A three-judge panel of the 5th U.S. Circuit Court of Appeals on Thursday rejected the Texas Democratic Party’s efforts to expand mail-in voting in the state, siding with the state’s Republican leadership.
Texas Democrats were seeking to expand mail-in voting to all registered voters based on the argument that the state’s age restrictions for such voting violate the 26th Amendment’s protections against voting rules that discriminate based on age.
Texas law allows voters over age 65, as well as those with certain disabilities, who are ill, absent from their home counties or confined to jail, to vote by mail.
The panel ruled that “conferring a privilege” to some voters, such as the option of voting by mail to voters 65 and older, does not alone violate the 26th Amendment.
“A law that makes it easier for others to vote does not abridge any person’s right to vote,” the majority wrote.

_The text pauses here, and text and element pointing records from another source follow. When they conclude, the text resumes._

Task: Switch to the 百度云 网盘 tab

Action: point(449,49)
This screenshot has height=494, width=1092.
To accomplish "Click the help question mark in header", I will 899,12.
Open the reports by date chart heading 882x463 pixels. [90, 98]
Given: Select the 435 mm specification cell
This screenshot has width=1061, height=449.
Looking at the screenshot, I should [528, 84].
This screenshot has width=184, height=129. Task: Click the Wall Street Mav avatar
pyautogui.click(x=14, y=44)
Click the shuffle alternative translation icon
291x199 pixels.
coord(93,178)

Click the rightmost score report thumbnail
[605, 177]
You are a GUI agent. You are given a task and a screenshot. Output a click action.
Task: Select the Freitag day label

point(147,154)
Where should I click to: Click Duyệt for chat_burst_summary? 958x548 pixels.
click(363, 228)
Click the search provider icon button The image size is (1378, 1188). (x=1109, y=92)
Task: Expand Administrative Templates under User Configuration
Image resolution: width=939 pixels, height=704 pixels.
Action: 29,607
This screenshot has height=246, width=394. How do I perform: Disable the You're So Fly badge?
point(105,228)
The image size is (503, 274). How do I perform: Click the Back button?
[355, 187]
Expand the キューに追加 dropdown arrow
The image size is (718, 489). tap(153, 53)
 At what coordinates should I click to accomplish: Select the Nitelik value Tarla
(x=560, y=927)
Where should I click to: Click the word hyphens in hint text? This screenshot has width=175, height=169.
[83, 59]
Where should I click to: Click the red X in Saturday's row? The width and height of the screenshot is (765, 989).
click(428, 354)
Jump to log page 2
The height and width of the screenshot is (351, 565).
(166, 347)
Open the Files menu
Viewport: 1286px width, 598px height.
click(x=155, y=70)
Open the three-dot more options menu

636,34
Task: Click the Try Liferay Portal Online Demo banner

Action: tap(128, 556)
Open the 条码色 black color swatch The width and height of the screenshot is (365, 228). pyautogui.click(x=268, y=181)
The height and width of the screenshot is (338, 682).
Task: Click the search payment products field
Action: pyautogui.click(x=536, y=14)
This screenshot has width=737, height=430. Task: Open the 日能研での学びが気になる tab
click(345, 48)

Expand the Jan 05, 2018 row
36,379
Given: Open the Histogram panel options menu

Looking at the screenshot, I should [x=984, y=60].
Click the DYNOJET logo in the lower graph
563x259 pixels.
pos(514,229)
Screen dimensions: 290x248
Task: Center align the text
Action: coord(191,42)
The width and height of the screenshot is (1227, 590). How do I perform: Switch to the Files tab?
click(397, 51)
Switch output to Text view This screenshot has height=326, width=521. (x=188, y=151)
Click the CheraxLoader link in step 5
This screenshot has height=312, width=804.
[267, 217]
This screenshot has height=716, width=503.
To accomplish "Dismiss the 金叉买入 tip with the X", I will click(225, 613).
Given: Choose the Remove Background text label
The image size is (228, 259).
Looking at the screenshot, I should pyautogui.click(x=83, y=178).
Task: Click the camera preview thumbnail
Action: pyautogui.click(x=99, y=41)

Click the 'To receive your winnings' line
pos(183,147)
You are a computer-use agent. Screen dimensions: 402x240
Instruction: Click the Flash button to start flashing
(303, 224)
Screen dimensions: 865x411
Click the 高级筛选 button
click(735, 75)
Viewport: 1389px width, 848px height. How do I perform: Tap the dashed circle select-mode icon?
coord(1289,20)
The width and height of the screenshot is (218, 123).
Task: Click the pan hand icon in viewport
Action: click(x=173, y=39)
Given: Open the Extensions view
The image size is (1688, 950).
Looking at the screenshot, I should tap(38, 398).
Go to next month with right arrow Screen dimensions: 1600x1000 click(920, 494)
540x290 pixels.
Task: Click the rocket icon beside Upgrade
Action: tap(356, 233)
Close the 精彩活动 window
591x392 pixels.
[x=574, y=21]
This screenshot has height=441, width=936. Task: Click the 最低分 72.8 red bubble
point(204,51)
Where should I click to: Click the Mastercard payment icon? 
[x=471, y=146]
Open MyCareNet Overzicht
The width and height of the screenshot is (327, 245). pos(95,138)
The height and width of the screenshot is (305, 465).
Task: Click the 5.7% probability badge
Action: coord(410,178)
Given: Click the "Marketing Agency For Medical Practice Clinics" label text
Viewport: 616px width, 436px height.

U.S. Circuit Judge Carl Stewart wrote a dissenting opinion arguing that the law hurt younger voters by giving them less options to vote safely during a pandemic. In a separate case, the state’s Supreme Court ruled in May that the risk of contracting the coronavirus was not in itself a valid reason to allow mail-in ballots.
“The Texas Democratic Party will continue to fight in the district court for every Texan to have an equal right to vote, regardless of their age,” Texas Democratic Party Chairman Gilberto Hinojosa said in a statement.
Texas Attorney General Ken Paxton, who litigated the case for the state, said in a statement that his office “will continue to protect the integrity of Texas elections and uphold the rule of law.”